Parenting is tough. It’s not a world for the weak or those who don’t pay attention. And to make matters more challenging, there is no real guidebook or a guaranteed how-to book on raising kids.

I know from personal experience that all of the above is true. Hopefully, my wife and I have learned from our mistakes as we’ve gone through the process of raising our four kids. We can only hope that our core belief that unconditional love overcomes all holds to be true.

It wouldn’t be unfair to say, however, that we have had no preparation for the job of a parent. Most of what I do in my life and the way I do it, especially when it comes to my kids, is what I saw modeled by my own parents and what I have learned from the words of the Bible. My sense of right and wrong, my work ethic, my priorities and my faith are all things I learned from my mom and dad or have learned from the Bible.

They are also the things that I have tried to pass onto my own kids. I find myself doing and saying certain things when it comes to parenting that I heard my folks say and do. I now see my own kids relating to others in that same kind of way.

It’s become easy for me to see how things (both good and bad) can be easily passed from generation to generation. The real difficulty—and also joy in the long run—is giving your kids what they need rather than what they want.

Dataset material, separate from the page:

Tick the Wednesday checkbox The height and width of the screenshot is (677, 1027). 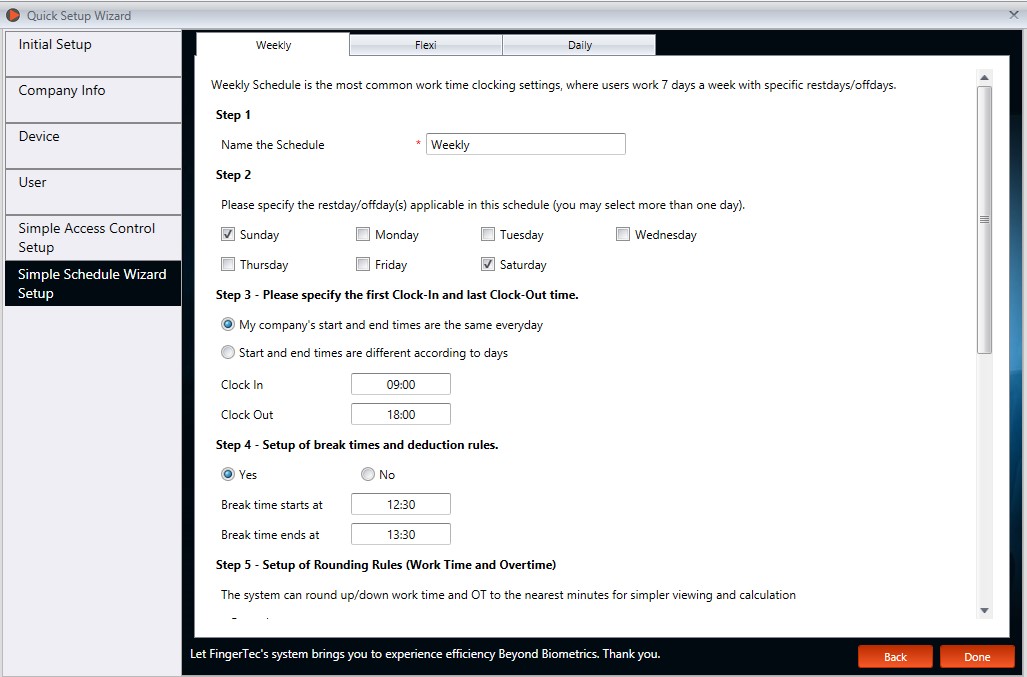(x=623, y=234)
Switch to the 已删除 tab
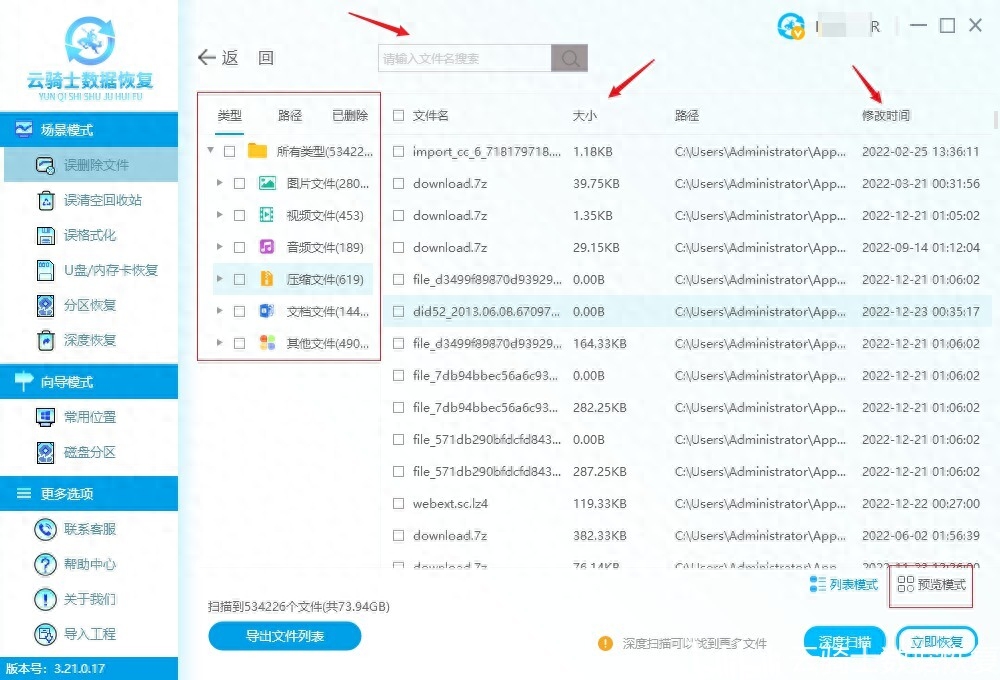Viewport: 1000px width, 680px height. [x=349, y=116]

For my wife and I, our goal has always been to be a parent first. There will be plenty of time for being pals later. What kids need are boundaries, and enforcing them isn’t always the most popular thing with your kids. This is why I said right off the bat that parenting is not for the weak.

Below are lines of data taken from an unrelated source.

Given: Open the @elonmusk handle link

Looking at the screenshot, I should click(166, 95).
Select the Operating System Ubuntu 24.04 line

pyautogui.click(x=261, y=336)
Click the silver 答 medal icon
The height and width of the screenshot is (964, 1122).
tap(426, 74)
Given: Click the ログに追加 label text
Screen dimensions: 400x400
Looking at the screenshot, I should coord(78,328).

It has been my experience that rules fairly enforced are exactly what our kids have needed. Add in a huge amount of unconditional love and our kids have learned that we want what is best for them in all things.

Sometimes, there is no gain without a little (or a lot) of pain. What I know to be true is that our kids know we have their back. That doesn’t mean that they get a pass for being a goofball. What it does mean is that they can trust us to be there for them all the time and, to the very best of our abilities, give them what we think they need.

We would take a bullet for our kids and they know that. The result is that we see them being willing to do the same for those that they love. As a father, that kind of love and loyalty makes me very proud.